Stored entries

-- START --

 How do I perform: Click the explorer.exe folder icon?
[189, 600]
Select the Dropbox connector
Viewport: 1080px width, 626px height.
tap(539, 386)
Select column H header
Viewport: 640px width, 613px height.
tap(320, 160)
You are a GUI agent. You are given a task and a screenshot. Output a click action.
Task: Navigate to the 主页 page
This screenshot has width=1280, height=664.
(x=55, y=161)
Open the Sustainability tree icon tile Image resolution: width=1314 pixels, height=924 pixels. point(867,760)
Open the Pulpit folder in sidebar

-- END --

Set exercise
Copy verbatim the portion of the listing from its first line through the line containing "tap(320, 160)", inclusive.

Response to this task
 How do I perform: Click the explorer.exe folder icon?
[189, 600]
Select the Dropbox connector
Viewport: 1080px width, 626px height.
tap(539, 386)
Select column H header
Viewport: 640px width, 613px height.
tap(320, 160)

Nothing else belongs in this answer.